Christine looked surprised. “Well, the violin, of course.”

“Of course. Next to Christine is Karen Coleman, also nineteen. Karen broke two fingers on her right hand windsurfing not long ago. Karen, even a musical dunce like me knows that wasn't a very good break.”

“Well, it was a pretty stupid thing to do. I had a concert to play and everything. But Allegra stepped in and played the concert for me.”

Larry Ladley looked blank.

“I think Mozart helped my fingers heal,” she said.

Larry Ladley laughed. “Could you explain to the folks at home just what you mean?”

She looked at him. “Could you explain just why you laughed when I said that?”

His left eye twitched. I've seen lots of people do that. It's the bottom eyelid; the skin of it jerks and you can tell it's something they can't control. He said, “People that aren't musical need to have it explained.”

“Well, when you think about how he made such great music out of his pain—like the worse the pain, sometimes the better the music. Sometimes if you just sit still and let music heal you, you'll be—I don't know—you'll be okay.” She looked around at all of us. “Help me, you guys,” she said.

Myra said, “It's true. It's always true.” Christine nodded. Steve Landauer was staring at Karen. I knew I could say something but my throat closed up, my larynx just eclipsed. TV makes a very big difference in what you can do. Ezra whispered to me, “The
Requiem.
” I sat staring straight ahead. Mozart was working on his
Requiem
when he died, and it's very great music. It's a set of prayers for the dead, all in music.

Larry Ladley nodded his head at Karen. “And sitting next to Karen is sixteen-year-old Steve Landauer. Tell me, Steve, how do you see yourself ten years from now?”

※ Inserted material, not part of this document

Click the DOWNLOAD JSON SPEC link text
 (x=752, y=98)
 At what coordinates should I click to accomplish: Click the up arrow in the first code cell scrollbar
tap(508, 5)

Steve Landauer stared at Larry Ladley. Larry Ladley's eyelid twitched again. Then Steve Landauer stared straight ahead at the camera and held perfectly still and said, “I see myself playing in Carnegie Hall. I can't tell you what concerto I'm playing. I can't see what it is.” He looked back at Larry Ladley. I could see his shoulders get relaxed.

Larry Ladley smiled again. There was something mean in the way he smiled. “Tell me, Steve, how do you know that's where you'll be?” He winked at Steve Landauer.

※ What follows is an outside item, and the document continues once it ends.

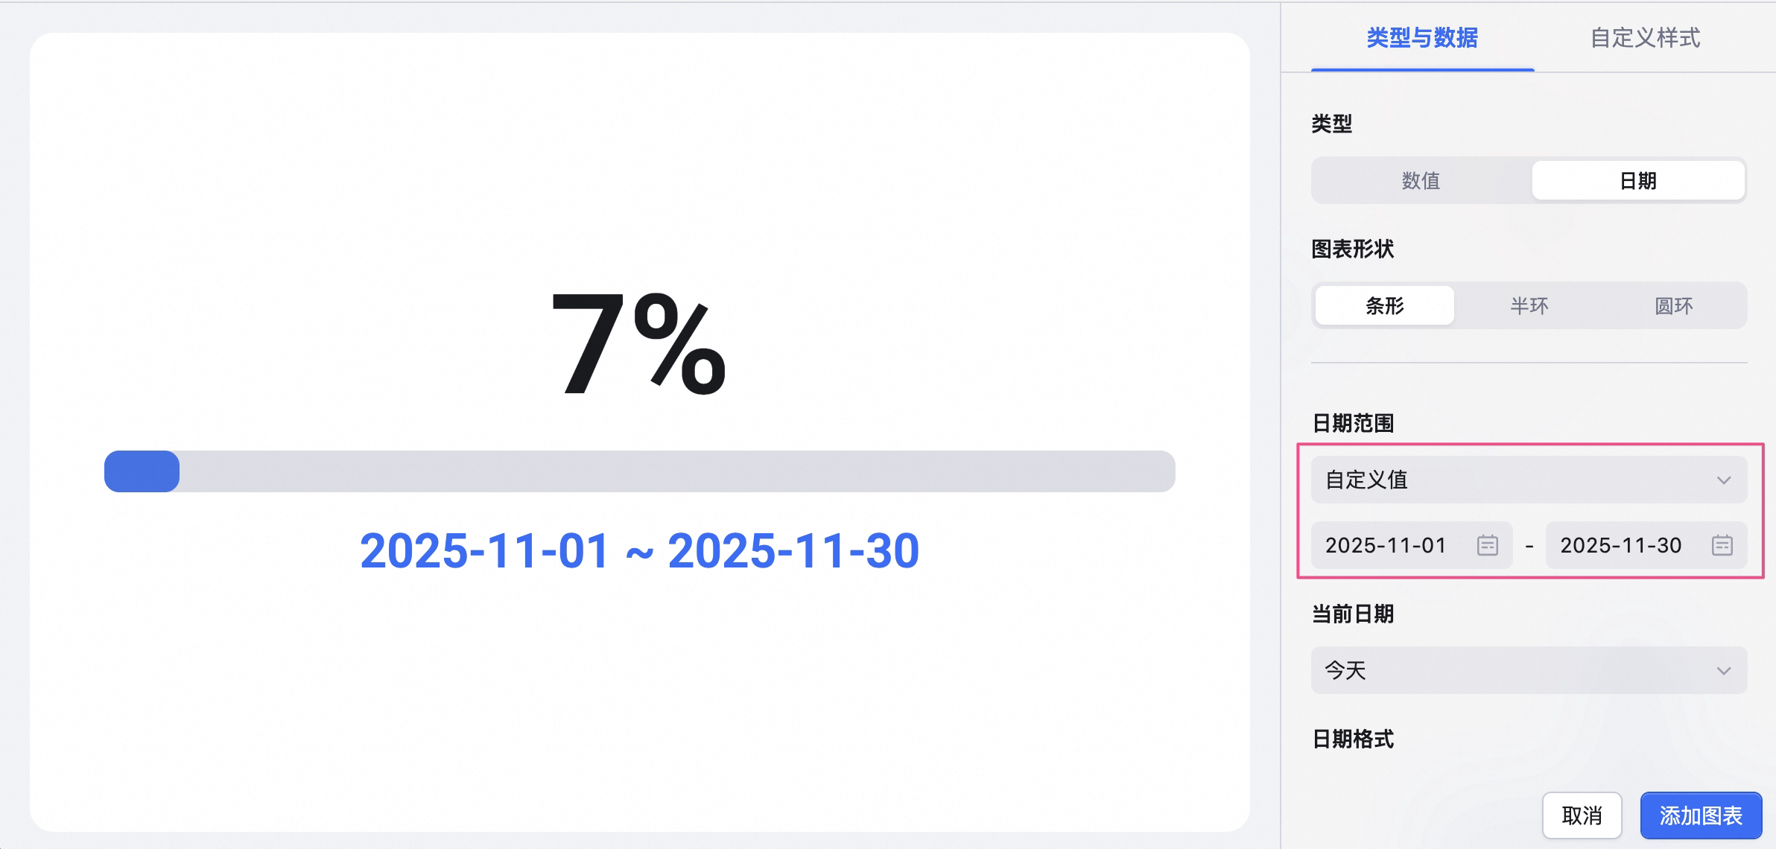Click the 2025-11-30 end date field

Steve Landauer got rigid and looked straight ahead at the camera again. “Because. Because I can't see myself doing anything else.”

I could feel everybody looking at Steve Landauer and then looking away from him.

“Well, that's determination for you. We can all say we knew him when, can't we?” Larry Ladley's eyes went very fast down to the sheet of paper in front of him and up again. “Next is Myra Nakamura. She plays the koto. Myra, what's a koto?”

She looked as if she was always having to explain it to people. “It's a Japanese instrument with thirteen strings, it's kind of like a lute. You hold the string down with one hand and pluck it with the other.”

Larry Ladley asked, “And how many koto teachers are there in Roseburg?”

“One. My grandmother.”

“So. The koto is a family affair.”

“Well, sort of,” she said.

Larry Ladley said, “Ezra Jones is fourteen. His favorite composers are—well, one of them—I've never heard of—I hope I get this right—Giovanni Battista Fontana. Who was he, Ezra?”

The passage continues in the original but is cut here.